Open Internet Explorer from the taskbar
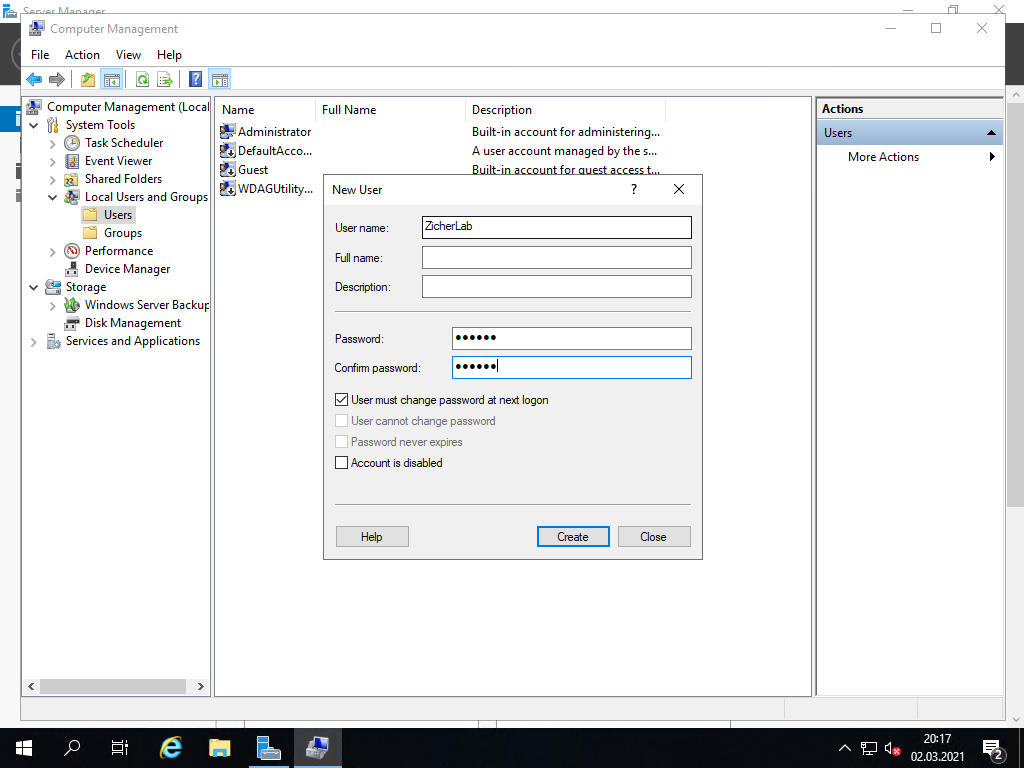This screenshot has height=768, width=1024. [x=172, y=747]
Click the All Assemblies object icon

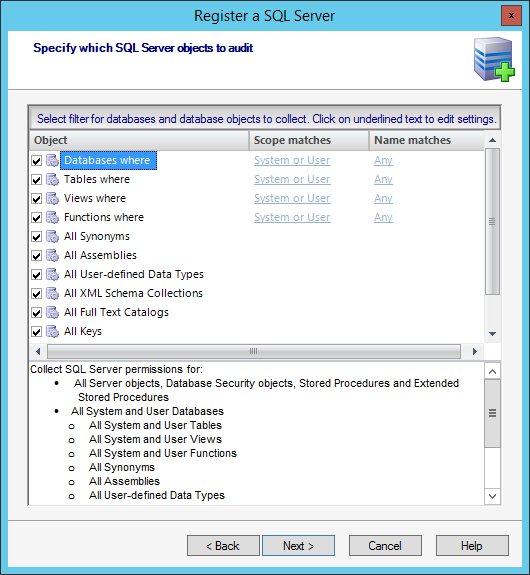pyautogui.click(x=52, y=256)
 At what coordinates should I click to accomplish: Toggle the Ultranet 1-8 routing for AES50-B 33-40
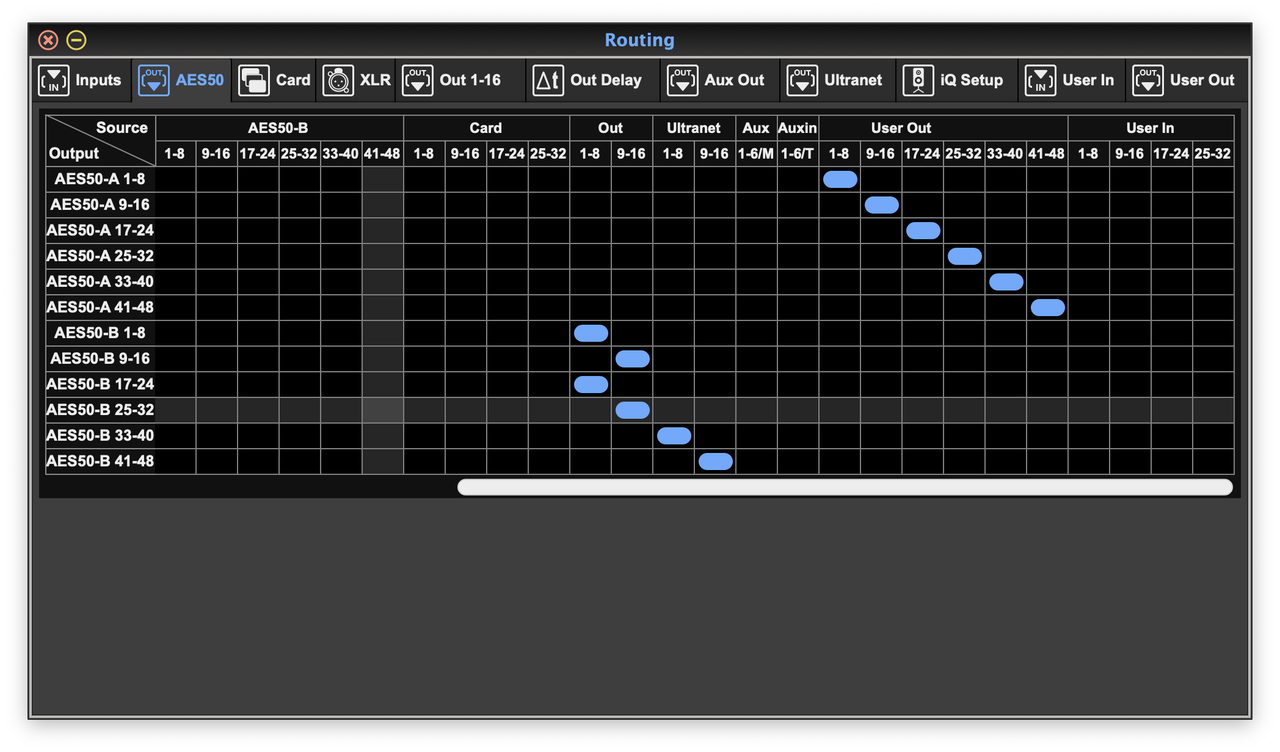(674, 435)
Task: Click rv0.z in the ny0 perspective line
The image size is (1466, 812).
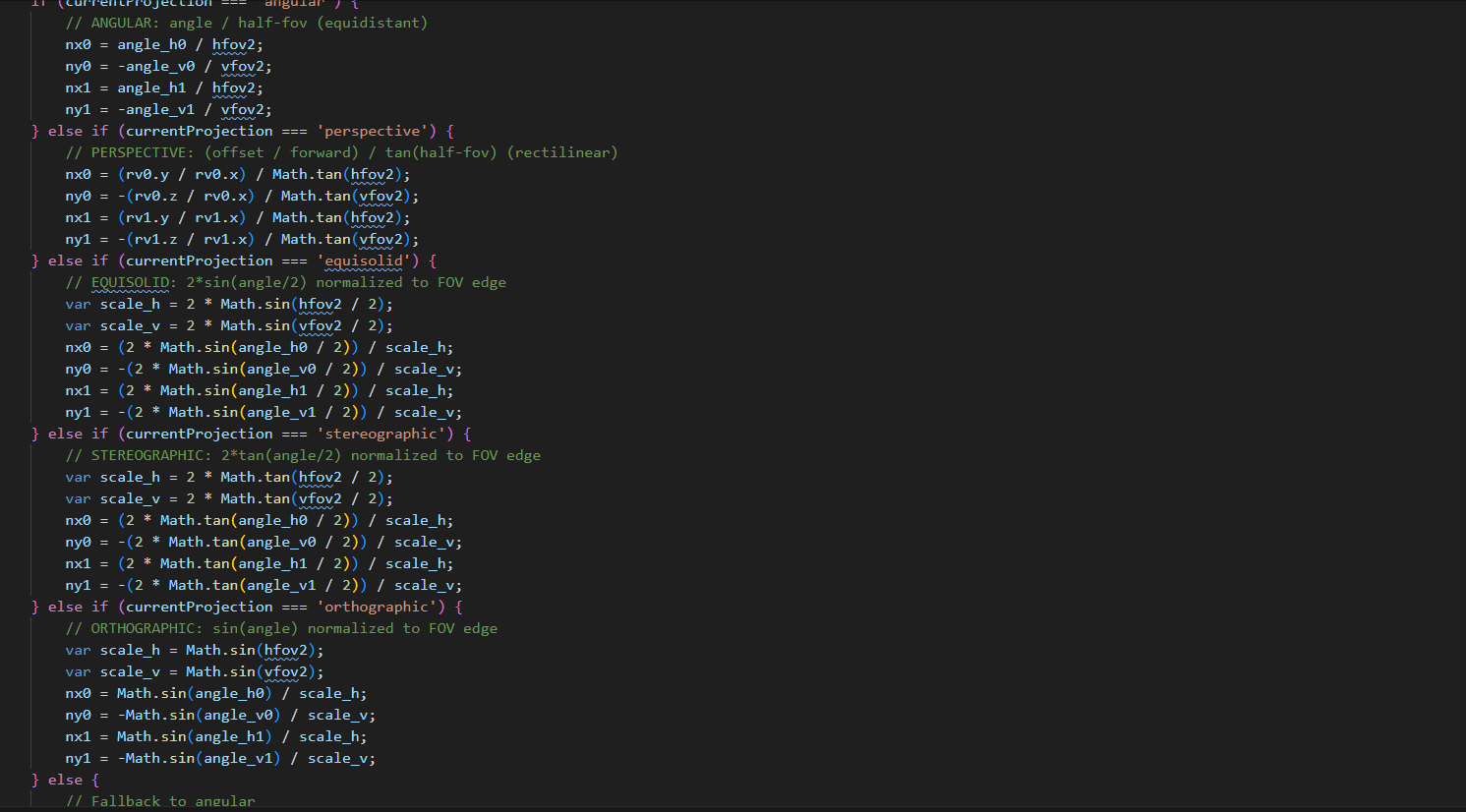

────

→ **What to do**
Make an exact copy of the records above. Keep out every picture.

→ **The completed task**
Open Internet Explorer from the taskbar
This screenshot has height=768, width=1024. [x=172, y=747]
Click the All Assemblies object icon

pyautogui.click(x=52, y=256)
 At what coordinates should I click to accomplish: Toggle the Ultranet 1-8 routing for AES50-B 33-40
(674, 435)
Task: Click rv0.z in the ny0 perspective line
The image size is (1466, 812).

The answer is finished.